## [DIRECTION 1]
Convert the records, from the line that contains "Tap the fox logo beside Calderwood Village" through the end of the records, into a Markdown table with the columns No. and Line. Give each nonblank line its own numbered row.

## [SUPPLIED PASSAGE]
+ + + +

More from Our Village of Spencers Wood

Have you ever looked up as you walked into the Spencers Wood Library? There are some initials above the door. Have you ever wondered what they meant?

Did you know that Spencers Wood had its own Co-op Store?

Book Cover - More from Our Village of Spencers Wood
Book Cover – More from Our Village of Spencers Wood

Where was Spencers Wood Common, the one that Mary Mitford spoke of so often?

All the answers to these questions and many more facts about your village can be found in the new book, which we expect to publish this month. It is called ‘More from Our Village of Spencers Wood’.

The book has been researched and written by the Spencers Wood Local History Group and has taken several years to come to fruition. The group has researched many original documents and spent many hours in Reading Library and the Berkshire Record Office.

There are chapters on many aspects of Village Life.

The Square was the centre of the village at the beginning of the 20th century and details about all the houses are set out in the chapter on The Square. Then there were two large houses in the village. Highlands, now Vistra Offices was the home of the Magill Family.  Stanbury Park was burnt down in 1960. Both houses have an interesting history and these are detailed in the book. There was a Prisoner of War Camp at Stanbury during and after World War II.

+ + + +

## [MATERIAL SHOWN]
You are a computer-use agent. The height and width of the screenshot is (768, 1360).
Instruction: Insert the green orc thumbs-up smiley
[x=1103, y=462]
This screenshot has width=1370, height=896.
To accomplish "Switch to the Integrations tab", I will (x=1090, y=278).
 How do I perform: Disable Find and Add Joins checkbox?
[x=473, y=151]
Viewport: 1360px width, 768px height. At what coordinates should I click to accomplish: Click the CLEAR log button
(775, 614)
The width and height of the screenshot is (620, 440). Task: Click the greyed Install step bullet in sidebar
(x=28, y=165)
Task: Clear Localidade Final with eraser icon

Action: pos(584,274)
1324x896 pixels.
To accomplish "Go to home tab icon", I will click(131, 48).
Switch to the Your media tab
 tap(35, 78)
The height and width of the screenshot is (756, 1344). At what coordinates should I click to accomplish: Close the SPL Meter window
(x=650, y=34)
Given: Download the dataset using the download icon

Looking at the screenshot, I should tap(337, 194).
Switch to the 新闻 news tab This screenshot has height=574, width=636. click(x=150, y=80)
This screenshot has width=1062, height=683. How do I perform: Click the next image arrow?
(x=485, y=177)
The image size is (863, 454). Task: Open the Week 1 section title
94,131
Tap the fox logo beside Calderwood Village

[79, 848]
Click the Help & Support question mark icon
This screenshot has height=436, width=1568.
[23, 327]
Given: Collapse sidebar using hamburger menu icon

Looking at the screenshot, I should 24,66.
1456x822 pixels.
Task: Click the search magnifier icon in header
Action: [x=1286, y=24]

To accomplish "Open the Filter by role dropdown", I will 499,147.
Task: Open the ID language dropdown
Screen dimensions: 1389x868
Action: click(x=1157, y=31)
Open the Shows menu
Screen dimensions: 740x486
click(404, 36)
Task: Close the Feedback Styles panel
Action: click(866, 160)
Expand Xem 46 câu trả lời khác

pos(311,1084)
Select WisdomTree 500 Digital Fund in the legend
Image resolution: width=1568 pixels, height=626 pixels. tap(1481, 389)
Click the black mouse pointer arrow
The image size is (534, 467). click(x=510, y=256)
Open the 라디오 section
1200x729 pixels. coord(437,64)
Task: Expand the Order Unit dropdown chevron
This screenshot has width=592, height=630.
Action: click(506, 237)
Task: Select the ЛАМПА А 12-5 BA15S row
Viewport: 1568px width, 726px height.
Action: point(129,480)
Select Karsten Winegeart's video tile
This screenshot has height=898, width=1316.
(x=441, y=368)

+ + + +

## [DIRECTION 2]
From the Spencers Wood book announcement, reproduce verbatim the stretch from "Book Cover - More" through "Berkshire Record Office.".

## [TASK RESULT 1]
| No. | Line |
|---|---|
| 1 | Tap the fox logo beside Calderwood Village |
| 2 | [79, 848] |
| 3 | Click the Help & Support question mark icon |
| 4 | This screenshot has height=436, width=1568. |
| 5 | [23, 327] |
| 6 | Given: Collapse sidebar using hamburger menu icon |
| 7 | Looking at the screenshot, I should 24,66. |
| 8 | 1456x822 pixels. |
| 9 | Task: Click the search magnifier icon in header |
| 10 | Action: [x=1286, y=24] |
| 11 | To accomplish "Open the Filter by role dropdown", I will 499,147. |
| 12 | Task: Open the ID language dropdown |
| 13 | Screen dimensions: 1389x868 |
| 14 | Action: click(x=1157, y=31) |
| 15 | Open the Shows menu |
| 16 | Screen dimensions: 740x486 |
| 17 | click(404, 36) |
| 18 | Task: Close the Feedback Styles panel |
| 19 | Action: click(866, 160) |
| 20 | Expand Xem 46 câu trả lời khác |
| 21 | pos(311,1084) |
| 22 | Select WisdomTree 500 Digital Fund in the legend |
| 23 | Image resolution: width=1568 pixels, height=626 pixels. tap(1481, 389) |
| 24 | Click the black mouse pointer arrow |
| 25 | The image size is (534, 467). click(x=510, y=256) |
| 26 | Open the 라디오 section |
| 27 | 1200x729 pixels. coord(437,64) |
| 28 | Task: Expand the Order Unit dropdown chevron |
| 29 | This screenshot has width=592, height=630. |
| 30 | Action: click(506, 237) |
| 31 | Task: Select the ЛАМПА А 12-5 BA15S row |
| 32 | Viewport: 1568px width, 726px height. |
| 33 | Action: point(129,480) |
| 34 | Select Karsten Winegeart's video tile |
| 35 | This screenshot has height=898, width=1316. |
| 36 | (x=441, y=368) |

## [TASK RESULT 2]
Book Cover - More from Our Village of Spencers Wood
Book Cover – More from Our Village of Spencers Wood

Where was Spencers Wood Common, the one that Mary Mitford spoke of so often?

All the answers to these questions and many more facts about your village can be found in the new book, which we expect to publish this month. It is called ‘More from Our Village of Spencers Wood’.

The book has been researched and written by the Spencers Wood Local History Group and has taken several years to come to fruition. The group has researched many original documents and spent many hours in Reading Library and the Berkshire Record Office.